Circulating tumor cells (CTCs) and microRNAs (miRNAs) are important in liquid biopsies in which peripheral blood is used to characterize the evolution of solid tumors. We evaluated the expression levels of miR-21, miR-146a, miR-200c, and miR-210 in CTCs of breast cancer patients with verified metastasis and compared their expression levels in corresponding plasma and primary tumors.
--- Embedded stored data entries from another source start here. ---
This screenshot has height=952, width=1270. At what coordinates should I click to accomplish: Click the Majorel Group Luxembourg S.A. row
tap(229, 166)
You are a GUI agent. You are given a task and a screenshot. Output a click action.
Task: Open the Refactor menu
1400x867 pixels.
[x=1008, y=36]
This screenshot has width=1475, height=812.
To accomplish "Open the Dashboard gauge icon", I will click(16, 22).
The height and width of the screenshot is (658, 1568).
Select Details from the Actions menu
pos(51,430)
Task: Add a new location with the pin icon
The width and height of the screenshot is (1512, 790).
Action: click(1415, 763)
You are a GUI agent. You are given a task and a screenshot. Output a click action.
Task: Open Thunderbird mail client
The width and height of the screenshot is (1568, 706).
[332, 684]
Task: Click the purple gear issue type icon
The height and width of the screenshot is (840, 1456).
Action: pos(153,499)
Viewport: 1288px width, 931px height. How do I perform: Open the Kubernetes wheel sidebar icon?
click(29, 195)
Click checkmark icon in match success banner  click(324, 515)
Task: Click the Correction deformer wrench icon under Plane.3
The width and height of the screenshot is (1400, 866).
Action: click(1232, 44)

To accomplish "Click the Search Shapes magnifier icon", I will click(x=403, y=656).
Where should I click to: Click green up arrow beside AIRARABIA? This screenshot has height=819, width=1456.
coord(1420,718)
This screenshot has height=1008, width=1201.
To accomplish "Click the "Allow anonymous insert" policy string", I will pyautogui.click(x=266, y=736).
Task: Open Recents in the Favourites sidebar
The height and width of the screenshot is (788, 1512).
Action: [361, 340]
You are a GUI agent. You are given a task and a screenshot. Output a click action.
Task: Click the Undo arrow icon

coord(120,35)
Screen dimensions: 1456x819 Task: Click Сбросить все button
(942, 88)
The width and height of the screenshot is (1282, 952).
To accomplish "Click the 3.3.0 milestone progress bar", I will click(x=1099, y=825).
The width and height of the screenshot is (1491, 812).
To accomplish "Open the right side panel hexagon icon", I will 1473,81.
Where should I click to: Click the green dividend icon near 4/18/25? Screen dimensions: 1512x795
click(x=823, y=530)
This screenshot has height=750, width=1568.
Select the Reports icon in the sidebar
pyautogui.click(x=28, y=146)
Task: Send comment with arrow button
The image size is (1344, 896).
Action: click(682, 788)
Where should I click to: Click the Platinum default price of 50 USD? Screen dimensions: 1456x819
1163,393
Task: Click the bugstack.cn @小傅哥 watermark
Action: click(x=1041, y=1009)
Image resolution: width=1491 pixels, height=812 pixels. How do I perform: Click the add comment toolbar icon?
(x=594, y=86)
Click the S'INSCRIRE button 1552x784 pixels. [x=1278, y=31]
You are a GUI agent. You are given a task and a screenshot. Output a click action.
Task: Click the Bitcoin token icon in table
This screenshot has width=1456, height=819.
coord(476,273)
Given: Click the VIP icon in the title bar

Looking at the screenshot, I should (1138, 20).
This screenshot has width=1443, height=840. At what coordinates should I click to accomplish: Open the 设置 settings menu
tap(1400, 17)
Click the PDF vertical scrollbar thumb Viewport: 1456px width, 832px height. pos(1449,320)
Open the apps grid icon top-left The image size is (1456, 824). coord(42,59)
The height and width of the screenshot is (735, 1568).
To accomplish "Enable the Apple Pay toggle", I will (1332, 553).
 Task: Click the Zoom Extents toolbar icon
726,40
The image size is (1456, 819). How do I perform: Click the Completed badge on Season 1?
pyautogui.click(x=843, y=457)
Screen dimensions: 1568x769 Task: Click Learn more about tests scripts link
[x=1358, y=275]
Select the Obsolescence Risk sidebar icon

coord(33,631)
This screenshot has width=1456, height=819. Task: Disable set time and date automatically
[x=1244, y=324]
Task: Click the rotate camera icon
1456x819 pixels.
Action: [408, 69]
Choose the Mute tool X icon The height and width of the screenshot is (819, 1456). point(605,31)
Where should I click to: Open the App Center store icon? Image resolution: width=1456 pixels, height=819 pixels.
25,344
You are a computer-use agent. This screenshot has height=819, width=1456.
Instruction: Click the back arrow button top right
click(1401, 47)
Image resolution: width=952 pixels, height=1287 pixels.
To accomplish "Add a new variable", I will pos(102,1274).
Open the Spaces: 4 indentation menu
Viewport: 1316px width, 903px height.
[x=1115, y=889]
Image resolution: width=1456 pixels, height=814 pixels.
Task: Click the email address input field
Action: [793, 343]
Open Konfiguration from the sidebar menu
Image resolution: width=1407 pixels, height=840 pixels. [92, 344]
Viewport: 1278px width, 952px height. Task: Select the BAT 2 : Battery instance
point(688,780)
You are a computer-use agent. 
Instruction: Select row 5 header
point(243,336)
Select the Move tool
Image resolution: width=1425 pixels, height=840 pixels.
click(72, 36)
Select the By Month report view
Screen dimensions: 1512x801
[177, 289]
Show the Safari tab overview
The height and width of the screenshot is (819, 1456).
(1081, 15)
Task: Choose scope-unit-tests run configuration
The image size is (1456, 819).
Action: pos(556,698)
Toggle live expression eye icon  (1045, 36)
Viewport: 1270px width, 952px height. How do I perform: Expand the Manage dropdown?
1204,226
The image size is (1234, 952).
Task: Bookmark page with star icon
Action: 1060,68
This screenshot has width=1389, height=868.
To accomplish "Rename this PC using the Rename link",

Expression levels of the miRNAs were quantified by quantitative reverse transcription PCR (RT-qPCR) in (a) 89 primary breast tumors and 30 noncancerous breast tissues and (b) CTCs and corresponding plasma of 55 patients with metastatic breast cancer and 20 healthy donors. For 30 of these patients, CTCs, corresponding plasma, and primary tumor tissues were available.

In formalin-fixed, paraffin-embedded tissues, these miRNAs were differentially expressed between primary breast tumors and noncancerous breast tissues. miR-21 (P < 0.001) and miR-146a (P = 0.001) were overexpressed, whereas miR-200c (P = 0.004) and miR-210 (P = 0.002) were underexpressed. In multivariate analysis, miR-146a overexpression was significantly [hazard ratio 2.969 (1.231-7.157), P = 0.015] associated with progression-free survival. In peripheral blood, all miRNAs studied were overexpressed in both CTC and corresponding plasma. There was a significant association between miR-21 expression levels in CTCs and plasma for 36 of 55 samples (P = 0.008). In plasma, ROC curve analysis revealed that miR-21, miR-146a, and miR-210 could discriminate patients from healthy individuals.

Metastasis-related miRNAs are overexpressed in CTCs and corresponding plasma; miR-21 expression levels highly correlate in CTCs and plasma; and miR-21, miR-146a, and miR-210 are valuable plasma biomarkers for discriminating patients from healthy individuals.